Aktivis Kendeng Gunretno Dipolisikan, Sorotan Menguat: “Tambang di Karst Lebih Layak Diperiksa”

Berita, Pati1202 Dilihat

PATIPortalMuria.com — Aktivis lingkungan yang juga Ketua Jaringan Masyarakat Peduli Pegunungan Kendeng (JMPPK), Gunretno, kembali dipolisikan. Pemanggilan tersebut memicu sorotan tajam dari praktisi hukum sekaligus mantan Presiden BEM Universitas Muria Kudus (UMK) 2014–2015, Joko Sutrisno, SH, yang menilai kasus ini justru menyingkap persoalan lebih besar: maraknya aktivitas tambang ilegal di kawasan karst Kendeng.

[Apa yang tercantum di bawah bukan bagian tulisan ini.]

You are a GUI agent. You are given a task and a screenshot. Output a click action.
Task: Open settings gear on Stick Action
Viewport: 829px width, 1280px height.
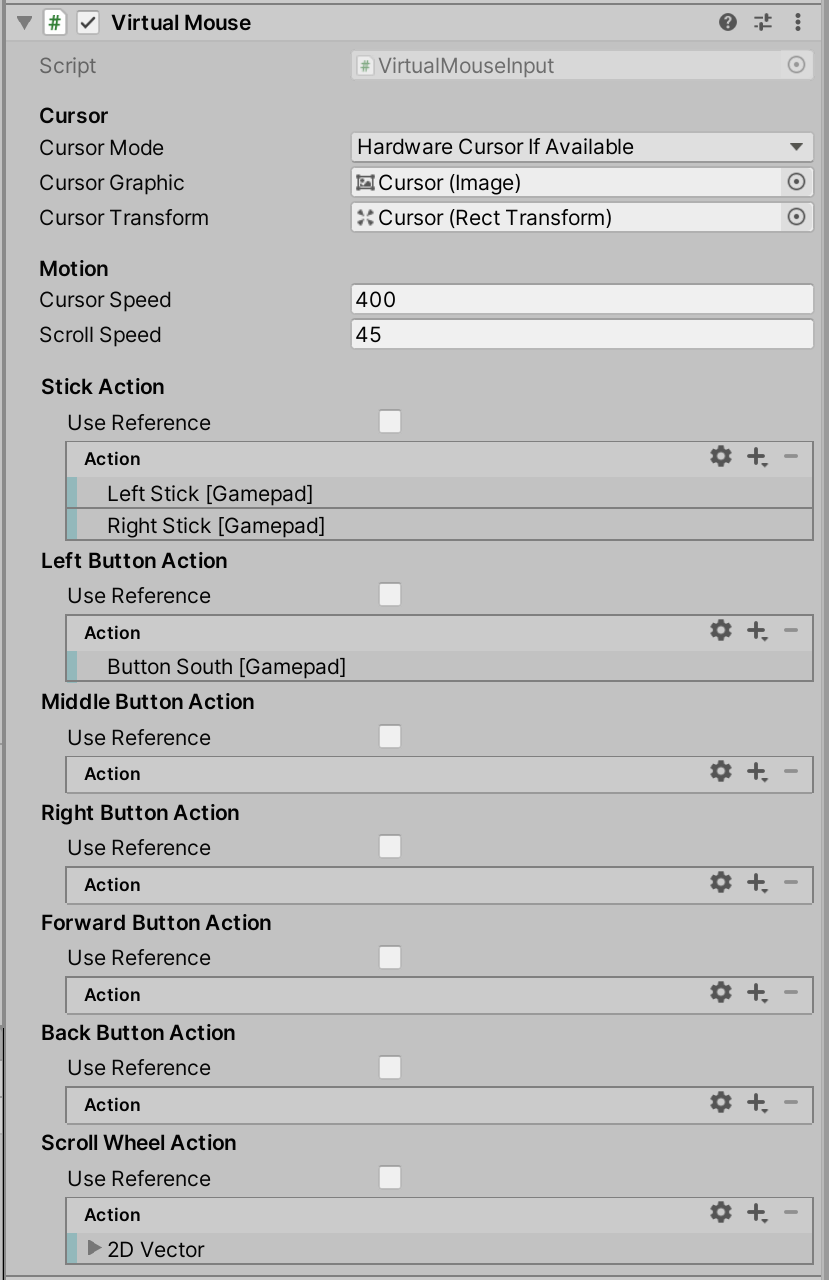(x=720, y=456)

Gunretno hari ini telah menjalani pemeriksaan di Ditreskrimsus Polda Jawa Tengah pada Kamis (4/12/2025), berdasarkan surat pemanggilan yang sebelumya beredar luas di WhatsApp dan berbagai media sosial. Surat tertanggal 28 November 2025 tersebut menyebut Gunretno dilaporkan oleh Didik Setiyo Utomo atas dugaan menghalangi aktivitas pertambangan berizin—sebagaimana tercantum dalam laporan polisi LI/152/XI/RES.5.5./2025/Ditreskrimsus tertanggal 18 November 2025.

Menanggapi pemanggilan tersebut, Joko Sutrisno menegaskan bahwa persoalan utama di Kendeng bukanlah aktivis yang menolak tambang, melainkan status kawasan karst yang kini berada pada titik kritis.

“Penambangan karst diduga kuat menyebabkan banjir, menggerus ekosistem unik, dan mematikan mata pencaharian warga,” ujarnya.

Joko mengungkapkan bahwa saat ini terdapat 17 aktivitas pertambangan di kawasan Karst Kendeng, namun data Kementerian ESDM menunjukkan hanya 3 yang terdaftar di sistem Momi.

Gunretno,bersama sejumlah warga dan aktivis pegunungan Kendeng.di depan kantor Ditreskrimsus Polda Jawa Tengah pada Kamis (4/12/2025).

“Dua di antaranya masih berstatus WIUP, tapi anehnya sudah ada kegiatan pertambangan. Sisanya jelas-jelas ilegal,” tegasnya.

Lebih jauh, berdasarkan analisis citra oleh JMPPK, terdapat 31,4 hektare area pertambangan aktif yang lokasinya berdekatan dengan permukiman dan lahan warga.

Joko meminta aparat penegak hukum tidak hanya fokus pada aktivis, tetapi juga melakukan evaluasi menyeluruh atas izin dan praktik pertambangan di Kendeng.

“Oleh karena itu, kami meminta agar proses pemeriksaan terhadap Gun dilakukan secara profesional dan transparan. Di sisi lain, perlu ada sanksi tegas bagi pelaku usaha tambang di kawasan karst,” ujarnya.

Ia juga menyatakan dukungan terhadap Tim Reformasi Polri untuk turut mengawal jalannya pemeriksaan.
“Mendukung Tim Reformasi Polri mengawasi proses pemeriksaan terhadap Gun Gunarto, aktivis lingkungan dari Masyarakat Adat Sedulur Sikep,” katanya.

Hingga berita ini diturunkan, awak media telah berupaya menghubungi Kabid Humas Polda Jateng, Kombes Artanto, untuk mengonfirmasi pemanggilan tersebut. Namun, yang bersangkutan belum memberikan respons.

Kasus Gunretno kembali membuka perdebatan lama antara kepentingan tambang dan keberlanjutan lingkungan hidup di Kendeng adalah sebuah kawasan karst yang selama bertahun-tahun menjadi arena tarik-menarik kepentingan industri dan hak masyarakat adat.